━━ Record excerpts ━━
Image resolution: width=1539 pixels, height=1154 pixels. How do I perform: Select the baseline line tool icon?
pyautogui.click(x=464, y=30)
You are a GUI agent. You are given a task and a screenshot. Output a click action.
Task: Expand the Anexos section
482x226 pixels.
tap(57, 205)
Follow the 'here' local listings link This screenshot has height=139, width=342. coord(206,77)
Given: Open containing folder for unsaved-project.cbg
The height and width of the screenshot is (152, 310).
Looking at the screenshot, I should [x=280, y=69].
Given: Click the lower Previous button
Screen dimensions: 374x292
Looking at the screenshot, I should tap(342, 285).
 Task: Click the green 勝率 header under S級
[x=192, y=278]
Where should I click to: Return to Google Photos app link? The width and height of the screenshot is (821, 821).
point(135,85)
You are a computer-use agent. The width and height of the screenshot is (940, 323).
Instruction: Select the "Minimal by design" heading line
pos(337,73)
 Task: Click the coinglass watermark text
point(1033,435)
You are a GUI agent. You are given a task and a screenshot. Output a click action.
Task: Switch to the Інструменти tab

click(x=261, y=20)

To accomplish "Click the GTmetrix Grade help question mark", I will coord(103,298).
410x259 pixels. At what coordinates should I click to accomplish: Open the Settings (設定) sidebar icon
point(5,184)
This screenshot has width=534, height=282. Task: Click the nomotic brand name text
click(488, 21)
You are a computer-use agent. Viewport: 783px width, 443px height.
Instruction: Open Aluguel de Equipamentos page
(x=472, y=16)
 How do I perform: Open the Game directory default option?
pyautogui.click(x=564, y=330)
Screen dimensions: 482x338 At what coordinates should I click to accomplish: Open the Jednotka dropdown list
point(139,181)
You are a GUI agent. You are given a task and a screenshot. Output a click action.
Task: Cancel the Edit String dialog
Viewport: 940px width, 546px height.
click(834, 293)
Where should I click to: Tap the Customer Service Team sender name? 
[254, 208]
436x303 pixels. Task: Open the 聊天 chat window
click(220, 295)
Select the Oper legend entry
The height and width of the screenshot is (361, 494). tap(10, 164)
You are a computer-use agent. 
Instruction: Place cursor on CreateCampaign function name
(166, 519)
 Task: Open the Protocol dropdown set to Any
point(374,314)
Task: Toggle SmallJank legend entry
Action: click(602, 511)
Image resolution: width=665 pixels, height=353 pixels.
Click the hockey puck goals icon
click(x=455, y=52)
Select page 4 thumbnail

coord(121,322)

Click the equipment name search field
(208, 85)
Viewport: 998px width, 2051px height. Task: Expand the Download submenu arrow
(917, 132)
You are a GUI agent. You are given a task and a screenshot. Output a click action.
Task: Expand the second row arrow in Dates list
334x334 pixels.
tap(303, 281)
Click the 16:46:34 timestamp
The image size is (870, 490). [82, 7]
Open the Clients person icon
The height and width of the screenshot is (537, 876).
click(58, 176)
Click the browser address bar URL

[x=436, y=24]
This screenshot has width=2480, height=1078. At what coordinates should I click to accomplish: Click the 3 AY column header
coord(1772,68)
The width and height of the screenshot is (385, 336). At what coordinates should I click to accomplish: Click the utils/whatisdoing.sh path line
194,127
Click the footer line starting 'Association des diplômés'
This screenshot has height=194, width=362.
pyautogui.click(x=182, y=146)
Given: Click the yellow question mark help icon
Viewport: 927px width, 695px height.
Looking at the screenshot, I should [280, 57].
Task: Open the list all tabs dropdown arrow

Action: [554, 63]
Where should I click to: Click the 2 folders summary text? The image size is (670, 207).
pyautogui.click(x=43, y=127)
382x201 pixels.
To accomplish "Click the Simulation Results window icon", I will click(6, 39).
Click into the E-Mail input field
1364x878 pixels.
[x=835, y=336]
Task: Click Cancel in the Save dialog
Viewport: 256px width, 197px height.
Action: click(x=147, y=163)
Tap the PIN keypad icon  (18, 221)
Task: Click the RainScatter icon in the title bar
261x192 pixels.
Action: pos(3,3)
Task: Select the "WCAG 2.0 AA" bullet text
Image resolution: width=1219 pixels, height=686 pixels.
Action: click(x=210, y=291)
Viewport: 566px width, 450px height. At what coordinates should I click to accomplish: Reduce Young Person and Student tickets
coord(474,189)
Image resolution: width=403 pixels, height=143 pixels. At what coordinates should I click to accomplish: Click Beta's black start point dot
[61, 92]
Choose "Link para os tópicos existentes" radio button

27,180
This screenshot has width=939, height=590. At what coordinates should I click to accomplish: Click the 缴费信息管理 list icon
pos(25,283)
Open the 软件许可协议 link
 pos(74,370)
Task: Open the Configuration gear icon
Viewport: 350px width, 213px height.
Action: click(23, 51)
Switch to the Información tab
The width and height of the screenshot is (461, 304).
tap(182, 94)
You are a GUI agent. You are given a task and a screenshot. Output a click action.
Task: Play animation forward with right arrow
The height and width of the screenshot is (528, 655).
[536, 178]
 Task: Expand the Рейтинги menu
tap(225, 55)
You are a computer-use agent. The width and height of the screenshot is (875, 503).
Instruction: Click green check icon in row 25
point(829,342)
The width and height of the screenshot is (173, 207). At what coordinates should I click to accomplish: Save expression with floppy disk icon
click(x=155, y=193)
━━━
### What is being asked
Copy out every entry above word for word, with nothing left out or changed.

### Answer in full
Image resolution: width=1539 pixels, height=1154 pixels. How do I perform: Select the baseline line tool icon?
pyautogui.click(x=464, y=30)
You are a GUI agent. You are given a task and a screenshot. Output a click action.
Task: Expand the Anexos section
482x226 pixels.
tap(57, 205)
Follow the 'here' local listings link This screenshot has height=139, width=342. coord(206,77)
Given: Open containing folder for unsaved-project.cbg
The height and width of the screenshot is (152, 310).
Looking at the screenshot, I should [x=280, y=69].
Given: Click the lower Previous button
Screen dimensions: 374x292
Looking at the screenshot, I should tap(342, 285).
 Task: Click the green 勝率 header under S級
[x=192, y=278]
Where should I click to: Return to Google Photos app link? The width and height of the screenshot is (821, 821).
point(135,85)
You are a computer-use agent. The width and height of the screenshot is (940, 323).
Instruction: Select the "Minimal by design" heading line
pos(337,73)
 Task: Click the coinglass watermark text
point(1033,435)
You are a GUI agent. You are given a task and a screenshot. Output a click action.
Task: Switch to the Інструменти tab

click(x=261, y=20)

To accomplish "Click the GTmetrix Grade help question mark", I will coord(103,298).
410x259 pixels. At what coordinates should I click to accomplish: Open the Settings (設定) sidebar icon
point(5,184)
This screenshot has width=534, height=282. Task: Click the nomotic brand name text
click(488, 21)
You are a computer-use agent. Viewport: 783px width, 443px height.
Instruction: Open Aluguel de Equipamentos page
(x=472, y=16)
 How do I perform: Open the Game directory default option?
pyautogui.click(x=564, y=330)
Screen dimensions: 482x338 At what coordinates should I click to accomplish: Open the Jednotka dropdown list
point(139,181)
You are a GUI agent. You are given a task and a screenshot. Output a click action.
Task: Cancel the Edit String dialog
Viewport: 940px width, 546px height.
click(834, 293)
Where should I click to: Tap the Customer Service Team sender name? 
[254, 208]
436x303 pixels. Task: Open the 聊天 chat window
click(220, 295)
Select the Oper legend entry
The height and width of the screenshot is (361, 494). tap(10, 164)
You are a computer-use agent. 
Instruction: Place cursor on CreateCampaign function name
(166, 519)
 Task: Open the Protocol dropdown set to Any
point(374,314)
Task: Toggle SmallJank legend entry
Action: click(602, 511)
Image resolution: width=665 pixels, height=353 pixels.
Click the hockey puck goals icon
click(x=455, y=52)
Select page 4 thumbnail

coord(121,322)

Click the equipment name search field
(208, 85)
Viewport: 998px width, 2051px height. Task: Expand the Download submenu arrow
(917, 132)
You are a GUI agent. You are given a task and a screenshot. Output a click action.
Task: Expand the second row arrow in Dates list
334x334 pixels.
tap(303, 281)
Click the 16:46:34 timestamp
The image size is (870, 490). [82, 7]
Open the Clients person icon
The height and width of the screenshot is (537, 876).
click(58, 176)
Click the browser address bar URL

[x=436, y=24]
This screenshot has width=2480, height=1078. At what coordinates should I click to accomplish: Click the 3 AY column header
coord(1772,68)
The width and height of the screenshot is (385, 336). At what coordinates should I click to accomplish: Click the utils/whatisdoing.sh path line
194,127
Click the footer line starting 'Association des diplômés'
This screenshot has height=194, width=362.
pyautogui.click(x=182, y=146)
Given: Click the yellow question mark help icon
Viewport: 927px width, 695px height.
Looking at the screenshot, I should [280, 57].
Task: Open the list all tabs dropdown arrow

Action: [554, 63]
Where should I click to: Click the 2 folders summary text? The image size is (670, 207).
pyautogui.click(x=43, y=127)
382x201 pixels.
To accomplish "Click the Simulation Results window icon", I will click(6, 39).
Click into the E-Mail input field
1364x878 pixels.
[x=835, y=336]
Task: Click Cancel in the Save dialog
Viewport: 256px width, 197px height.
Action: click(x=147, y=163)
Tap the PIN keypad icon  (18, 221)
Task: Click the RainScatter icon in the title bar
261x192 pixels.
Action: pos(3,3)
Task: Select the "WCAG 2.0 AA" bullet text
Image resolution: width=1219 pixels, height=686 pixels.
Action: click(x=210, y=291)
Viewport: 566px width, 450px height. At what coordinates should I click to accomplish: Reduce Young Person and Student tickets
coord(474,189)
Image resolution: width=403 pixels, height=143 pixels. At what coordinates should I click to accomplish: Click Beta's black start point dot
[61, 92]
Choose "Link para os tópicos existentes" radio button

27,180
This screenshot has width=939, height=590. At what coordinates should I click to accomplish: Click the 缴费信息管理 list icon
pos(25,283)
Open the 软件许可协议 link
 pos(74,370)
Task: Open the Configuration gear icon
Viewport: 350px width, 213px height.
Action: click(23, 51)
Switch to the Información tab
The width and height of the screenshot is (461, 304).
tap(182, 94)
You are a GUI agent. You are given a task and a screenshot. Output a click action.
Task: Play animation forward with right arrow
The height and width of the screenshot is (528, 655).
[536, 178]
 Task: Expand the Рейтинги menu
tap(225, 55)
You are a computer-use agent. The width and height of the screenshot is (875, 503).
Instruction: Click green check icon in row 25
point(829,342)
The width and height of the screenshot is (173, 207). At what coordinates should I click to accomplish: Save expression with floppy disk icon
click(x=155, y=193)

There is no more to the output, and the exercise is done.